Assigned task: Among the entries below, extract exactly the lines that run from the one with "[button] (118, 862)" through the one with "Distracted Driving (475, 1052)", both ends included.

Dataset records:
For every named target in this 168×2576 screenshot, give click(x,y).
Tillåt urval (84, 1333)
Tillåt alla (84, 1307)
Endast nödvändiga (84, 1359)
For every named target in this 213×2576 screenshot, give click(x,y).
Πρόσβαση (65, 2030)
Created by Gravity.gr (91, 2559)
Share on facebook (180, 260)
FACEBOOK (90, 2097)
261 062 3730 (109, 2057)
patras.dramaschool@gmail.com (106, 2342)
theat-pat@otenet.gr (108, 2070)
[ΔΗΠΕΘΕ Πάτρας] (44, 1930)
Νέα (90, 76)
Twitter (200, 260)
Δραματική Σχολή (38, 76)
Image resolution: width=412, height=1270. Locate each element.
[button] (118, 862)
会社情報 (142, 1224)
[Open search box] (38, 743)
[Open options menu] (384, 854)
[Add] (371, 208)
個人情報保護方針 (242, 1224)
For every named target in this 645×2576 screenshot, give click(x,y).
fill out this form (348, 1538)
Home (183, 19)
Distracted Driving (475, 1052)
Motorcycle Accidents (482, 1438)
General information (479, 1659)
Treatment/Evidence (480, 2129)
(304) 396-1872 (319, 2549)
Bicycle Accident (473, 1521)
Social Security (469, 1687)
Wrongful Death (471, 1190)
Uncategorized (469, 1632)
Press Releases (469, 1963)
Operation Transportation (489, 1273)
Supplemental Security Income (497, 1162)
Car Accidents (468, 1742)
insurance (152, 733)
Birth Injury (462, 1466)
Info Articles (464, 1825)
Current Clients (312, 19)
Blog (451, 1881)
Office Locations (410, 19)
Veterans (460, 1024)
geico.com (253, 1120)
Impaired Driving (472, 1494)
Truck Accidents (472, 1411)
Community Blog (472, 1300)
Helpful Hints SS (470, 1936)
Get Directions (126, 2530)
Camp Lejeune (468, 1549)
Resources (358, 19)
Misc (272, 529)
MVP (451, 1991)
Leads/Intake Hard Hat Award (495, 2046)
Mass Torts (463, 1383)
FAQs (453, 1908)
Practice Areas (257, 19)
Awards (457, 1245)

Response area:
[button] (118, 862)
会社情報 (142, 1224)
[Open search box] (38, 743)
[Open options menu] (384, 854)
[Add] (371, 208)
個人情報保護方針 (242, 1224)
For every named target in this 645×2576 screenshot, give click(x,y).
fill out this form (348, 1538)
Home (183, 19)
Distracted Driving (475, 1052)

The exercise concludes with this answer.